As Graulich observes in her introduction: “With its emotional coherence, compelling characterizations, compressed structural brilliance, moral ambiguity, language experiments, interpretation of the past, relevance to the present, and engagement with its literary forebears, Deadwood is an aesthetic triumph as historical fiction and, like much great literature, makes a case for the humanistic value of storytelling.” From previously unpublished interviews with series creator David Milch to explorations of sexuality, disability, cinematic technique, and western narrative, this collection focuses on Deadwood as a series ultimately about the imagination, as a verbal and visual construct, and as a literary masterpiece that richly rewards close analysis and interpretation.

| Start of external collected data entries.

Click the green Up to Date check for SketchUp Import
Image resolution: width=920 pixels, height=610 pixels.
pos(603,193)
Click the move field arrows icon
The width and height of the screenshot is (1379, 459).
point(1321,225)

Melody Graulich is a professor of English and American studies at Utah State University and the editor of Western American Literature. She is the coeditor of In Search of a Common Language: Environmental Writing and Education and Reading “The Virginian” in the New West: Centennial Essays (Nebraska, 2003). Graulich won the 2014 Mary C. Turpie Award from the American Studies Association. Nicolas S. Witschi is a professor of English at Western Michigan University and a past president of the Western Literature Association. He is the editor of A Companion to the Literature and Culture of the American West and author of Traces of Gold: California’s Natural Resources and the Claim to Realism in Western American Literature.